For Mike Figliola, of Bellmore, receiving some publicity for his book five years after releasing it was well worth the wait.
Figliola is finally hosting a book signing for his novel, “The Slow Midnight on Cypress Avenue,” at the Barnes & Noble in Massapequa on Nov. 15 at 2 p.m. The book was released in August 2020, but due to the pandemic, all interviews and promotional events were limited and held virtually.
After he spoke with the bookstore’s manager about potentially stocking the novel after a resurgence in popularity this year, Figliola said the owner was eager to highlight a local author.
“The next thing I know, he’s like, ‘I can do you one better. Why don’t we do a book signing?’” Figliola recalled. “‘And I’ll stock your book in the store.’”
Born and raised in Queens, the 47-year-old Figliola lived in New York City for 30 years before moving to Bellmore in December 2019. His novel explores the rich, layered culture of Queens. Growing up on the streets — “in a good way,” as he puts it — Figliola reminisces about spending his days playing in the schoolyard and exploring the culturally rich, interconnected neighborhoods of the city.
Each borough, he said, has its own distinct personality, and with his debut novel, Figliola sought to capture the essence of the people who make Cypress Avenue what it is.
“What inspired me to write ‘The Slow Midnight on Cypress Avenue’ was the people and the neighborhoods in the streets because they all seemed alive to me,” he said. “It seemed like everything had a story. And once you crossed over one avenue, you’d be in another.”

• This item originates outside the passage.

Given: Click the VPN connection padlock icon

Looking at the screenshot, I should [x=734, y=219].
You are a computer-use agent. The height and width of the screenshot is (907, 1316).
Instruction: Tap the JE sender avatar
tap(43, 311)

Offering readers a range of perspectives throughout a single Sunday, the novel unfolds in three parts: morning, afternoon and night. Within these sections, the overlapping dynamics of neighborhood, community and individual lives form a vivid vignette of Queens and New York life along Cypress Avenue.
“We’re all connected somehow, even though we come from such diverse backgrounds,” Figliola said.
With characters loosely inspired by real people — from a 60-year-old man living in a small apartment to two best friends who, as Figliola notes, “you would never think were best friends” — the story captures the genuine spirit and complexity of Queens.
“People are connected in a variety of good and bad ways, and I think a lot of that’s been lost today,” he said. “People don’t interact with each other the way they used to.”
For Figliola, capturing those intertwined stories isn’t just an artistic choice, but a way to honor the shared humanity and connection of the neighborhood where he grew up.
“The characters of my book are based on people,” he said. “I know them. They interact on street corners and stoops. They sit together and they talk, or they visit each other in an apartment and spend all day philosophizing or sharing a bottle of wine. And I think that’s been taken away from us a lot, especially during the pandemic.”
Figliola is working on his second novel, “Fine Is Flying Without You,” which exists in the same literary universe as his debut. The protagonist, a man in an unhappy marriage, decides to revisit the places and people of his youth in Woodhaven, Queens.
At the same time, he has working for eight years as an editorial producer for CNN.
As he retraces his past, he confronts the realization that the world he’s been longing for may not have been as perfect as he remembered.
“Sometimes you romanticize your past,” Figliola said, “and once you go back, you realize why you left it in the first place.”
Writing remains a constant in Figliola’s life — a way to capture the rhythm of city life and the emotions that run beneath it. Over the years, that same attention to neighborhood detail has carried into his poetry, even after his move to Bellmore.
“I got really involved in the local poetry scene out here,” he said.
While Figliola’s narrative stories remain rooted in Queens, his move to Bellmore has only deepened his appreciation for community. His two books highlight the people and neighborhoods in Queens, but after the move, he realized it’s really the same sense of connection there, too.
“These people (in the novel) were from Cypress Avenue, and they were interesting, but they could also be from Bellmore Avenue or Jerusalem Avenue,” Figliola said. “Cypress Avenue isn’t specific to Cypress Avenue.”
That connection — the everyday bonds that tie people and places together — continues to inspire Figliola’s storytelling, prose and poetry.
“But my dream, if I could do anything, I’d be able to write novels all day,” he said.